Yargı bağımsızlığının ortadan kaldırılmasında araç haline gelen HSYK, yürütme tarafından kendisine tevdi edilen görevleri harfiyen yerine getirmekte, bunu yaparken tüm anayasal ilke ve kuralları ayaklar altına almakta bir sakınca görmemektedir. İdarenin bu şikâyetinden elde etmek istediği, mahkemeleri idarenin kararlarının bir suretini tasdik eden noterlik kurumuna dönüştürmektir. Bugün İçişleri Bakanlığı tarafından izlenen yöntem diğer kurumlar tarafından da izlenir ve HSYK tarafından aynı tutum sergilenir ise bağımsız yargıç da idari yargı da kalmayacağı gibi, yürütmenin keyfiliğini önlemenin aracı olan idari yargının AİHS anlamında etkili iç hukuk yolu olma niteliği de kaybolacaktır.

HSYK idarenin ajanı olarak hareket ederek idari yargıyı felç edecek nitelikte bir tasarrufa imza atmış, bu tasarruf bir utanç ve ibret vesikası olarak tarihteki yerini almıştır.

Söz konusu tasarruf idare mahkemelerinde görev yapan yargıçlar, özellikle terfi bekleyenler açısından adil karar vermelerini engelleyecek, ‘onlara hadlerini bildiren’ tehdit dolu bir mesajdır. Aynı zamanda, yargıyı dizayn etme işinin taşeronu olmayı kararlı şekilde sürdüren HSYK’ya yaptırılan müdahalelerin arkasındaki siyasi anlayışın, yargıyı ne denli kuşattığının acı bir göstergesidir.

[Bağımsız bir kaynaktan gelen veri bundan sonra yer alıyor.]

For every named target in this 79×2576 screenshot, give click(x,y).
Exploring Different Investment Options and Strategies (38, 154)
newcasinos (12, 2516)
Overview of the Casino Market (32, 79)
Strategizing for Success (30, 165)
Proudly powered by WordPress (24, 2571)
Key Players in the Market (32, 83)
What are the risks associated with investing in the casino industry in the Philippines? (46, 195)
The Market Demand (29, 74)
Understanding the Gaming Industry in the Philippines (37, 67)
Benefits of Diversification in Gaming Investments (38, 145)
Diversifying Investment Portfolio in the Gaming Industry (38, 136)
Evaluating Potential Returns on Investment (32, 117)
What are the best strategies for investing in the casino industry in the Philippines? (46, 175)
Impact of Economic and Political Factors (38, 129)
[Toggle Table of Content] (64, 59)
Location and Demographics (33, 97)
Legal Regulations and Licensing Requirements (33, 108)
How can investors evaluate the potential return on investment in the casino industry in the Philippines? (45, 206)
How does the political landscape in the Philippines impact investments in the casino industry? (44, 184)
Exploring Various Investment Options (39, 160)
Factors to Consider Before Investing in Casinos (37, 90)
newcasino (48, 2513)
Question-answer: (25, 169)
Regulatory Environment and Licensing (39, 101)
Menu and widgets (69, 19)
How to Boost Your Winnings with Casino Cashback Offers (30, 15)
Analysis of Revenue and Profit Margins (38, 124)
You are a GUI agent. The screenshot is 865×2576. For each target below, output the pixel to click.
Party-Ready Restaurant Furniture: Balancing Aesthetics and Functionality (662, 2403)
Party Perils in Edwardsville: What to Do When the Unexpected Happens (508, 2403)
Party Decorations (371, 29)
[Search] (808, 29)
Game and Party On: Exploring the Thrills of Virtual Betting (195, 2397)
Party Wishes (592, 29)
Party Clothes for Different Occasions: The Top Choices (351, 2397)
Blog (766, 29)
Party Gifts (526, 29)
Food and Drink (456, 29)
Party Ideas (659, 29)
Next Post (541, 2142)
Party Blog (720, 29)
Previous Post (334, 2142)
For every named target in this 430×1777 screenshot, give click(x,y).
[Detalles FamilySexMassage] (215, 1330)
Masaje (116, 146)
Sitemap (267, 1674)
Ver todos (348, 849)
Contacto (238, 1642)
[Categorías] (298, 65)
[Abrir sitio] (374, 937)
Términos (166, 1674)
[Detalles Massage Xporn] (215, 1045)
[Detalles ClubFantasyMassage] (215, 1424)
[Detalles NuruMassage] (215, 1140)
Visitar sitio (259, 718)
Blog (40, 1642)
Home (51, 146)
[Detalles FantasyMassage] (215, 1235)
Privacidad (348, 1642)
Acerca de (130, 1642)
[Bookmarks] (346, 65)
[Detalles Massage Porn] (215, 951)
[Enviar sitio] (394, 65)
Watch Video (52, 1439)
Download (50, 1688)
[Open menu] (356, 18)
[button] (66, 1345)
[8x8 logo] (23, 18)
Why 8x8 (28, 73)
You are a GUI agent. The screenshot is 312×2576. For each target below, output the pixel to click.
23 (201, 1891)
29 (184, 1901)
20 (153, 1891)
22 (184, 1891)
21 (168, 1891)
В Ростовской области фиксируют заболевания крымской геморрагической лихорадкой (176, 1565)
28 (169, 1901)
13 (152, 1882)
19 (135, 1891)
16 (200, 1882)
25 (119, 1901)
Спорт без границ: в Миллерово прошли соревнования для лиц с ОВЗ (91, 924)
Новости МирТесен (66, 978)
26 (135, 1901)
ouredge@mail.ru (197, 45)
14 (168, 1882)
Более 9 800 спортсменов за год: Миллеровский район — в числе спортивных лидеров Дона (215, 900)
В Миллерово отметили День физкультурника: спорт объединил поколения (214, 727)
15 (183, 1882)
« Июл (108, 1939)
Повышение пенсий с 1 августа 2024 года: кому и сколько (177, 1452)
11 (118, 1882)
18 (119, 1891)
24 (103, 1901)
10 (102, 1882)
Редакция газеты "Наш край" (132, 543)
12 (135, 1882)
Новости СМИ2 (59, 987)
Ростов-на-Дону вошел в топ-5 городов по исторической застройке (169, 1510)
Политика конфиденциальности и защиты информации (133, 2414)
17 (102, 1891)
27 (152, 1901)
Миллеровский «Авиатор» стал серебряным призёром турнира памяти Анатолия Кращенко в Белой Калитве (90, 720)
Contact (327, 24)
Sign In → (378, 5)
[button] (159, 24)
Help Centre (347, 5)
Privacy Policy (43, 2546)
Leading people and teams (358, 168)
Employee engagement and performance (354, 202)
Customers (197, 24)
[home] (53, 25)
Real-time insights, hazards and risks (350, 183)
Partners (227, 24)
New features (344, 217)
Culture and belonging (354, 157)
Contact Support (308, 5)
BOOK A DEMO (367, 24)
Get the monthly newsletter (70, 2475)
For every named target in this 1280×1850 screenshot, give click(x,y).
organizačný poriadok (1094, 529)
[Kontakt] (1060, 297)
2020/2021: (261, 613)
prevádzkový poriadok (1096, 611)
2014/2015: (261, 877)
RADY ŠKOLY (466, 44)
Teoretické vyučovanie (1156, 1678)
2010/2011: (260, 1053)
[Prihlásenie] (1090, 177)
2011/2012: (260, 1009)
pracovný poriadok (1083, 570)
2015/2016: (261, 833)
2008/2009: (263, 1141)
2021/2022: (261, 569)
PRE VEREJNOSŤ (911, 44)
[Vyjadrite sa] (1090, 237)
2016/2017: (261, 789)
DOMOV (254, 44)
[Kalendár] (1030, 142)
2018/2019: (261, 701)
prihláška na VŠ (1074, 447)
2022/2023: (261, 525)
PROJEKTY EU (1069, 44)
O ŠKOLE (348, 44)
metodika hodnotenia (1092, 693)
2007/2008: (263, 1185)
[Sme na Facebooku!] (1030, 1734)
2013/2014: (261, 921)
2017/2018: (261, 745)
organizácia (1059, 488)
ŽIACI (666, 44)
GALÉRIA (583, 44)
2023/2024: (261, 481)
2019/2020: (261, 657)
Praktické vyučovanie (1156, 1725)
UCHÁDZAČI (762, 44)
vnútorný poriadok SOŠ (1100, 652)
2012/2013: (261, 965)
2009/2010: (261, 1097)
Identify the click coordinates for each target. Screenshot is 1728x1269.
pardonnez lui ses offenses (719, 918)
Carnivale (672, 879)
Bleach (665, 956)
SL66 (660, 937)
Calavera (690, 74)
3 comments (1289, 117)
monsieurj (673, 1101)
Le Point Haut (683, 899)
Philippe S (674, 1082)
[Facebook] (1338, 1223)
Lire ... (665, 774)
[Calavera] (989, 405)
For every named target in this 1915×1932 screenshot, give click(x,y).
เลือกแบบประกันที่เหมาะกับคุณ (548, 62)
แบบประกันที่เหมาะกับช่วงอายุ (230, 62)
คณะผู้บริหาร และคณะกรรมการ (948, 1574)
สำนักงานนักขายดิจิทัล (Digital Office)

Öte yandan yaşanan gelişme, ilgili uyuşmazlıkların tarafları bakımından, davalara açık bir müdahale ve adil yargılanmanın ihlali anlamını taşımaktadır ve suç teşkil etmektedir. Bu tasarrufların, bugün olmasa bile yakın bir gelecekte altına imza atanlar tarafından bile savunulması mümkün olmayacaktır.

Bağımsız yargıç ve savcıların sesi olarak, medyada yer alan haberlere ilişkin HSYK’yı açıklama yapmaya davet ediyor ve olayın her boyutuyla takipçisi olacağımızı, konuyu gerek yurt içi gerek uluslararası meslek kamuoyuna taşıyacağımızı tüm duyarlı kamuoyunun bilgisine sunuyoruz.